■ SUPPLIED DATA:
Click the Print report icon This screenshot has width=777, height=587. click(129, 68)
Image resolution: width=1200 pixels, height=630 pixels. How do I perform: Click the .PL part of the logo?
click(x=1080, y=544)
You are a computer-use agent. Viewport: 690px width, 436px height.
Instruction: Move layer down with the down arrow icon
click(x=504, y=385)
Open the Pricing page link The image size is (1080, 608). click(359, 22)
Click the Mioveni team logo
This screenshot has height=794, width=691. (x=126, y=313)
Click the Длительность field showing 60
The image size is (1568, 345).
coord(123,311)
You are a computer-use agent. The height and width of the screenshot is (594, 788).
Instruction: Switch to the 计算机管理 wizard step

■ TRY IT: Please copy the material exactly, line for line.

■ ANSWER:
Click the Print report icon This screenshot has width=777, height=587. click(129, 68)
Image resolution: width=1200 pixels, height=630 pixels. How do I perform: Click the .PL part of the logo?
click(x=1080, y=544)
You are a computer-use agent. Viewport: 690px width, 436px height.
Instruction: Move layer down with the down arrow icon
click(x=504, y=385)
Open the Pricing page link The image size is (1080, 608). click(359, 22)
Click the Mioveni team logo
This screenshot has height=794, width=691. (x=126, y=313)
Click the Длительность field showing 60
The image size is (1568, 345).
coord(123,311)
You are a computer-use agent. The height and width of the screenshot is (594, 788).
Instruction: Switch to the 计算机管理 wizard step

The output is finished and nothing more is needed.